Policies expected to help
Following the Premier's visit to Wenzhou, policies to rescue SMEs from crisis would emerge, said economist Ma Jinlong.
But it is unlikely future monetary policy will be comprehensively relaxed. Premier Wen stressed again the government would firmly stick to its stable monetary policy to fight inflation. This means policies specifically targeting the private market will be adopted.
"Specific policy measures will be more effective in solving problems," said Zhu Boyang, an analyst with the CICC. "The China Banking Regulatory Commission has adopted policies to encourage financial institutions to lend to SMEs."

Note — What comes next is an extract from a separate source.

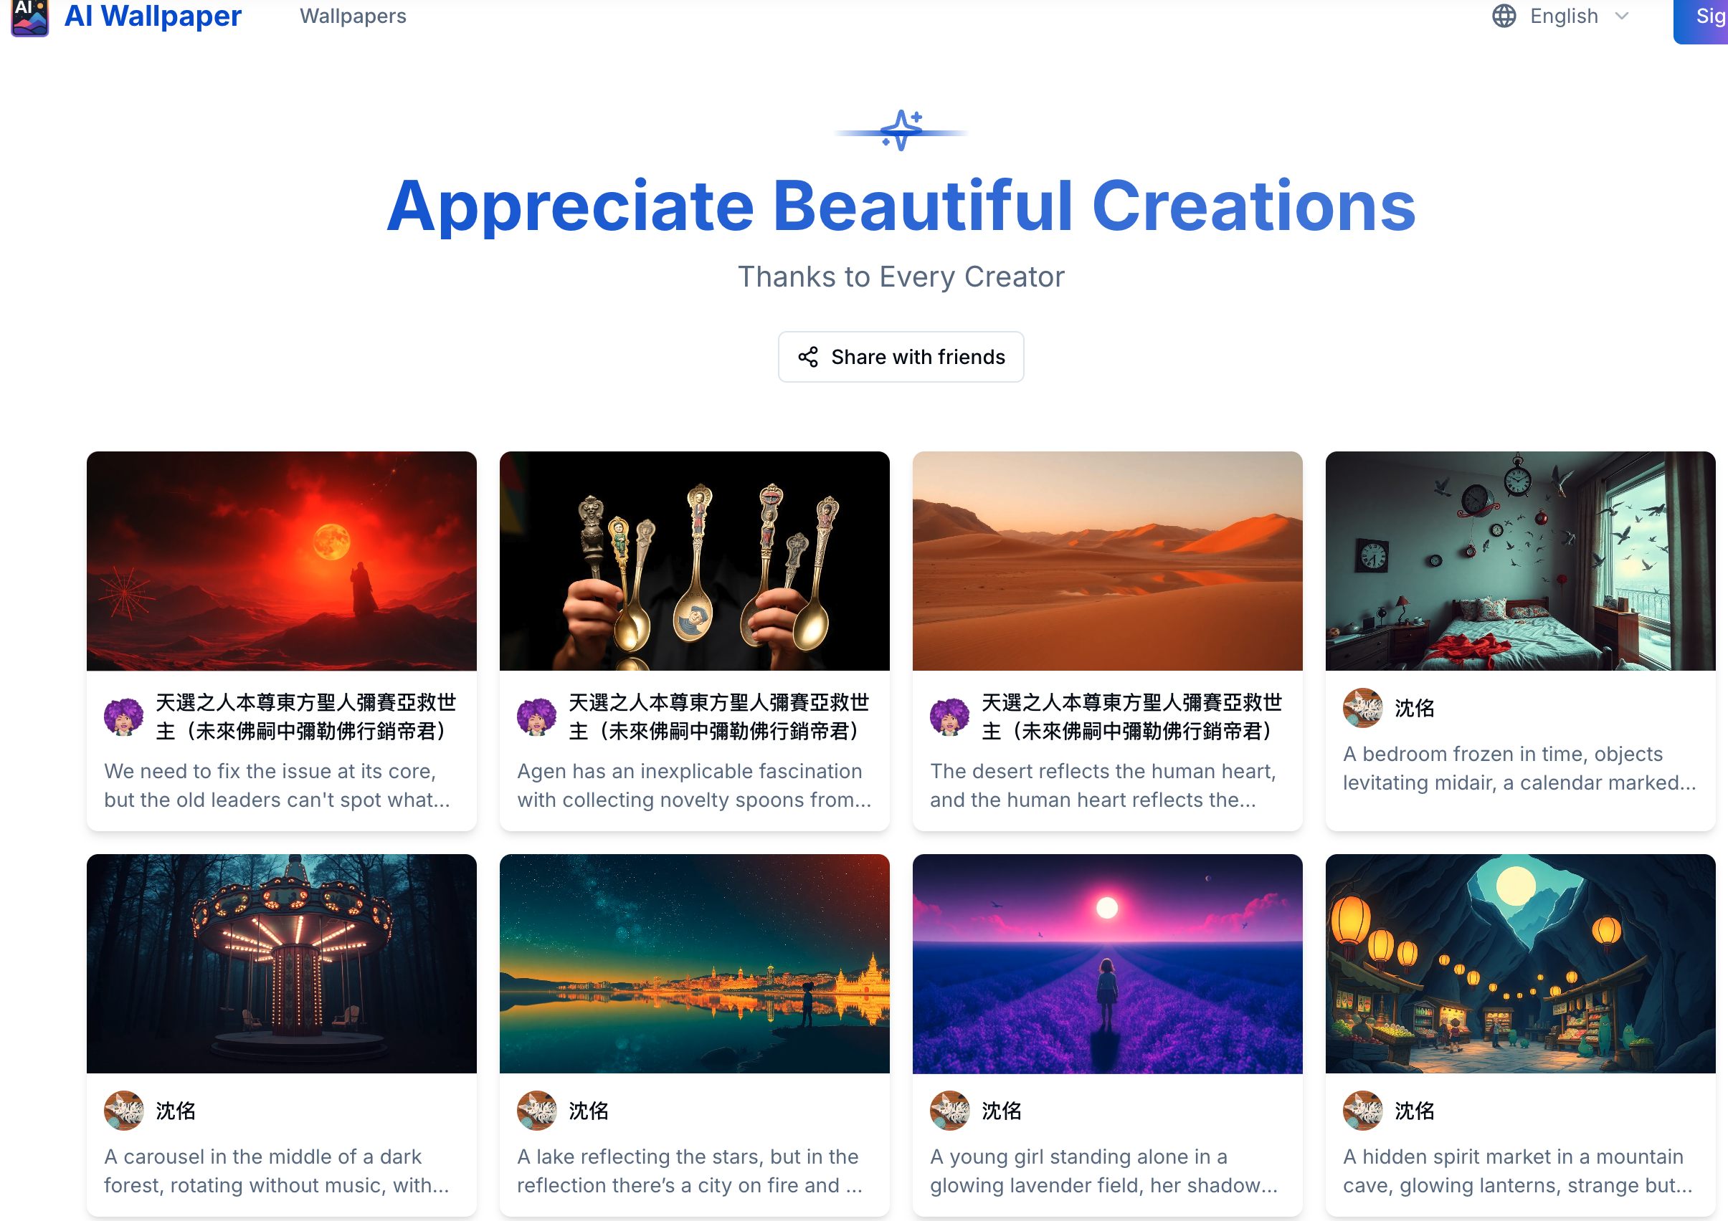Viewport: 1728px width, 1221px height.
Task: Click the share icon in the Share button
Action: click(x=808, y=357)
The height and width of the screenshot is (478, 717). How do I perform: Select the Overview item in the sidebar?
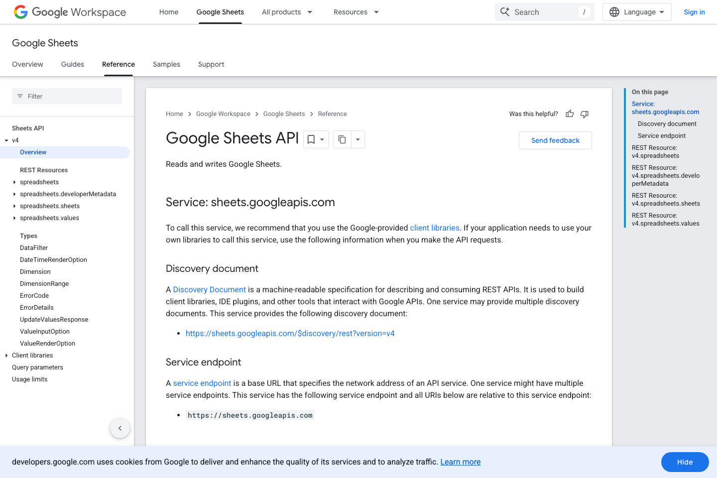tap(33, 152)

For example, the risk weight of loans for small enterprises declined from 100% to 75%, and the tolerance for non-performing loans rose to 5%.
"For a long time, private loans have lacked legal protection and status," said Mao Yushi, co-founder of the Unirule Institute of Economics. "It is necessary to regulate the market but the market cannot be eliminated."
Experts have called for China's banks to provide better services for SMEs for decades, but the provision of finance for SMEs has not improved, Mao said. The reason is different banks serve different types of clients: that is, large banks are dedicated to large enterprises, while small banks focus on small ones. In the U.S., between 7,000 to 8,000 small community banks serve small enterprises. So far, China has not legalized the registration of small private banks which, Mao says, is the only solution to solving the SMEs' financial crisis.